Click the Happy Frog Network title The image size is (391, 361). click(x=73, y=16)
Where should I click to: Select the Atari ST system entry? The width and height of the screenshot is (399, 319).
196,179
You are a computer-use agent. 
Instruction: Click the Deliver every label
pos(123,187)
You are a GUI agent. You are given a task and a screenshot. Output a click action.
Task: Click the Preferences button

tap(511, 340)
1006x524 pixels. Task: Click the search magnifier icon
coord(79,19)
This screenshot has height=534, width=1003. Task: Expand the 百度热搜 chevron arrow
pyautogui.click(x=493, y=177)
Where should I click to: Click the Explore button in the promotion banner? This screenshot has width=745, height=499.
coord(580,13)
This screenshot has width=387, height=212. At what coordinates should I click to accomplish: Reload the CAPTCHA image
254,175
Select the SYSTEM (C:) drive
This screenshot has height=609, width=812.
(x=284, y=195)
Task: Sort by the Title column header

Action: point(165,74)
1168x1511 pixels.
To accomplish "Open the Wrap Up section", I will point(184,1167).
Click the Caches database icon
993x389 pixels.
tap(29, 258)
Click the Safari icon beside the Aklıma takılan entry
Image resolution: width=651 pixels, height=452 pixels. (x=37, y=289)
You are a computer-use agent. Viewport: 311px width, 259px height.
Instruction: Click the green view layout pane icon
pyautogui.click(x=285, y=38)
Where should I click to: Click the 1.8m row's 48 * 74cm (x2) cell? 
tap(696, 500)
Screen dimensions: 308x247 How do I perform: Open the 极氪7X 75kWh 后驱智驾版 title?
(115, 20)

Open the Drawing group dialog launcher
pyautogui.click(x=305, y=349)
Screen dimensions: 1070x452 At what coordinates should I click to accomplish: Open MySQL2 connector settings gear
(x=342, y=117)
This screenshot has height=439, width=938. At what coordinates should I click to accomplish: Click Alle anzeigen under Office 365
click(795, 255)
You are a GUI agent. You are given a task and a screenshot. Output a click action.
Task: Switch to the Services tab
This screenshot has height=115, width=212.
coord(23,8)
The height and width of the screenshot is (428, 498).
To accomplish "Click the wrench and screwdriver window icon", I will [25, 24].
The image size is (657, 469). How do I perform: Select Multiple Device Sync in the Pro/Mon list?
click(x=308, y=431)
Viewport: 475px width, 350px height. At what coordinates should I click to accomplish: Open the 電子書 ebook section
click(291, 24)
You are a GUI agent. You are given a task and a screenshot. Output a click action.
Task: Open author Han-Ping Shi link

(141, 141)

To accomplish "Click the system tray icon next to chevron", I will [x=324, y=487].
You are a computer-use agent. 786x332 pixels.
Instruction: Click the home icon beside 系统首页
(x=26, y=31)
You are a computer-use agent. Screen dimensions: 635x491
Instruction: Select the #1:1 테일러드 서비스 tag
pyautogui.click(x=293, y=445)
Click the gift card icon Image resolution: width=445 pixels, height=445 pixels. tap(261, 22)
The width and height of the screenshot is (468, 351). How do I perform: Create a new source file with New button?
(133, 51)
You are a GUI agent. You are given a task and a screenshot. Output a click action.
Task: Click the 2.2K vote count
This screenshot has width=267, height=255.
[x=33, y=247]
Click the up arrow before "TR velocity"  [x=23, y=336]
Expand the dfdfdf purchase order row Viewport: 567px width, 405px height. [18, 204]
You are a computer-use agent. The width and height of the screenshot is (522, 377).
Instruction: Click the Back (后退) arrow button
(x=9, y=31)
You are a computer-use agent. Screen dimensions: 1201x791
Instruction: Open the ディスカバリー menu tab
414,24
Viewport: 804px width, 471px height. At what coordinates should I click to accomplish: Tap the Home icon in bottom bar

#### TASK:
From the data above, extract every line in its exact form.

#### REPLY TO THE TASK:
Click the Happy Frog Network title The image size is (391, 361). click(x=73, y=16)
Where should I click to: Select the Atari ST system entry? The width and height of the screenshot is (399, 319).
196,179
You are a computer-use agent. 
Instruction: Click the Deliver every label
pos(123,187)
You are a GUI agent. You are given a task and a screenshot. Output a click action.
Task: Click the Preferences button

tap(511, 340)
1006x524 pixels. Task: Click the search magnifier icon
coord(79,19)
This screenshot has height=534, width=1003. Task: Expand the 百度热搜 chevron arrow
pyautogui.click(x=493, y=177)
Where should I click to: Click the Explore button in the promotion banner? This screenshot has width=745, height=499.
coord(580,13)
This screenshot has width=387, height=212. At what coordinates should I click to accomplish: Reload the CAPTCHA image
254,175
Select the SYSTEM (C:) drive
This screenshot has height=609, width=812.
(x=284, y=195)
Task: Sort by the Title column header

Action: point(165,74)
1168x1511 pixels.
To accomplish "Open the Wrap Up section", I will point(184,1167).
Click the Caches database icon
993x389 pixels.
tap(29, 258)
Click the Safari icon beside the Aklıma takılan entry
Image resolution: width=651 pixels, height=452 pixels. (x=37, y=289)
You are a computer-use agent. Viewport: 311px width, 259px height.
Instruction: Click the green view layout pane icon
pyautogui.click(x=285, y=38)
Where should I click to: Click the 1.8m row's 48 * 74cm (x2) cell? 
tap(696, 500)
Screen dimensions: 308x247 How do I perform: Open the 极氪7X 75kWh 后驱智驾版 title?
(115, 20)

Open the Drawing group dialog launcher
pyautogui.click(x=305, y=349)
Screen dimensions: 1070x452 At what coordinates should I click to accomplish: Open MySQL2 connector settings gear
(x=342, y=117)
This screenshot has height=439, width=938. At what coordinates should I click to accomplish: Click Alle anzeigen under Office 365
click(795, 255)
You are a GUI agent. You are given a task and a screenshot. Output a click action.
Task: Switch to the Services tab
This screenshot has height=115, width=212.
coord(23,8)
The height and width of the screenshot is (428, 498).
To accomplish "Click the wrench and screwdriver window icon", I will [25, 24].
The image size is (657, 469). How do I perform: Select Multiple Device Sync in the Pro/Mon list?
click(x=308, y=431)
Viewport: 475px width, 350px height. At what coordinates should I click to accomplish: Open the 電子書 ebook section
click(291, 24)
You are a GUI agent. You are given a task and a screenshot. Output a click action.
Task: Open author Han-Ping Shi link

(141, 141)

To accomplish "Click the system tray icon next to chevron", I will [x=324, y=487].
You are a computer-use agent. 786x332 pixels.
Instruction: Click the home icon beside 系统首页
(x=26, y=31)
You are a computer-use agent. Screen dimensions: 635x491
Instruction: Select the #1:1 테일러드 서비스 tag
pyautogui.click(x=293, y=445)
Click the gift card icon Image resolution: width=445 pixels, height=445 pixels. tap(261, 22)
The width and height of the screenshot is (468, 351). How do I perform: Create a new source file with New button?
(133, 51)
You are a GUI agent. You are given a task and a screenshot. Output a click action.
Task: Click the 2.2K vote count
This screenshot has width=267, height=255.
[x=33, y=247]
Click the up arrow before "TR velocity"  [x=23, y=336]
Expand the dfdfdf purchase order row Viewport: 567px width, 405px height. [18, 204]
You are a computer-use agent. The width and height of the screenshot is (522, 377).
Instruction: Click the Back (后退) arrow button
(x=9, y=31)
You are a computer-use agent. Screen dimensions: 1201x791
Instruction: Open the ディスカバリー menu tab
414,24
Viewport: 804px width, 471px height. At what coordinates should I click to accomplish: Tap the Home icon in bottom bar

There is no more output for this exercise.